Even without terrorism or bio-engineering, scientists have been predicting a "superbug" for a while. The problem is high density and mobility of population, and increasing resistance to antibiotics/medication. And keep in mind this SARS is not a superbug. A true superbug would be even more contagious and have higher fatality rate.
Why does everyone expect everything bad to be terrorist-related? Why would a terrorist create a new bug when there's plenty of much more effective pre-existing ones around? The accident theory is possible but more likely it's just a random mutation that happens to infective and viable. It happens in influenza all the time and South-East Asia is where most of the mutations seem to occur. It looks like this is a Corona virus - related to the common cold virus. It is worth remembering that a lot more people die every year of malaria and we spend next to nothing trying to cure that.
I agree. Everything that happens that's remotely bad today is at least given the question of "could it be a terrorist?" Like some "terrorist", a dirt poor wannabe suicide bomber is going to decide to study advanced medicine for eight years instead and genetically engineer a superbug that only kills 3% of its victims as his life's work. The Onion did a great parody of this where the headline said that a store fire was deemed not to be a terror attack after the Dept. of Fatherland Security gave the OK. We live in a culture of fear, isolation and violence.

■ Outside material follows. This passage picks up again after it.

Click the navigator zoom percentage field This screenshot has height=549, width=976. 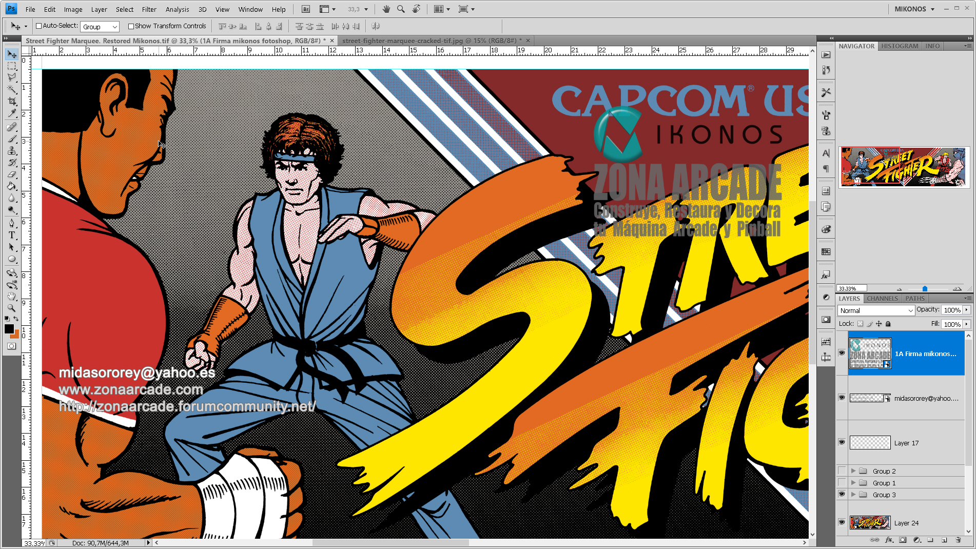tap(851, 288)
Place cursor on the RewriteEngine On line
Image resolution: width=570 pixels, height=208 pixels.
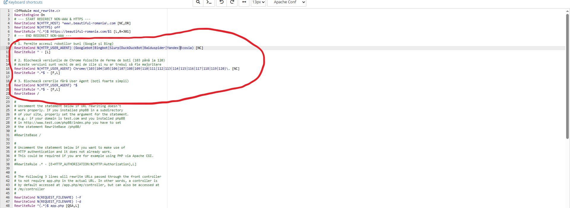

An excerpt from this article . Warning: contains conspiracy theory. "Mysterious" in modern medicine usually means we haven't yet quite identified the cause, although we have now done so here. What's been officially named Severe Acute Respiratory Syndrome (SARS) is one or more strains of coronavirus, commonly associated with colds. "Killer pneumonia" is practically a redundancy, since so many types of pneumonia (there are more than 50) do kill. The real questions are: How lethal, how transmissible, and how treatable is this strain? And the answers leave no grounds for excitement, much less panic. Super? At this writing, SARS appears to have killed 54 people out of almost 1,400 afflicted according to the World Health Organization, a death rate of less than 4%. But since this only takes into account those ill enough to seek medical help, the actual ratio of deaths to infections is certainly far less. [This is a tremendous understatement.] In contrast, the 1918-1919 flu pandemic killed approximately a third of the 60 million afflicted. Further, virtually all of the deaths have been in countries with horrendous medical care, primarily mainland China. In this country, three people have died out of 28 afflicted according to Health Canada, but that may say more about Canada's vaunted national health-care system than about SARS. In the United States, 40 people have been hospitalized with SARS with zero deaths. Conversely, other forms of pneumonia kill more than 40,000 North Americans yearly. Transmissibility? Each year millions of North Americans alone contract the flu. Compare that with those 64 SARS cases diagnosed thus far and, well, you can't compare them. Further evidence that SARS is hard to catch is that health care workers and family members of victims are by far the most likely to become afflicted. Treatability? "There are few drugs and no vaccines to fight this pathogen," one wire service panted breathlessly. But there are also few drugs to fight any type of viral pneumonia, because we have very few antiviral medicines. . . . [Consider also approximately 97% of cases naturally defended themselves successfully against this plague. What did they, or their immune systems do right? Why is this rarely, if ever, mentioned or investigated by any mainstream source? Alternatively, Mr. Fumento mentions "Ribovirin," which he states, "appears to be effective against SARS."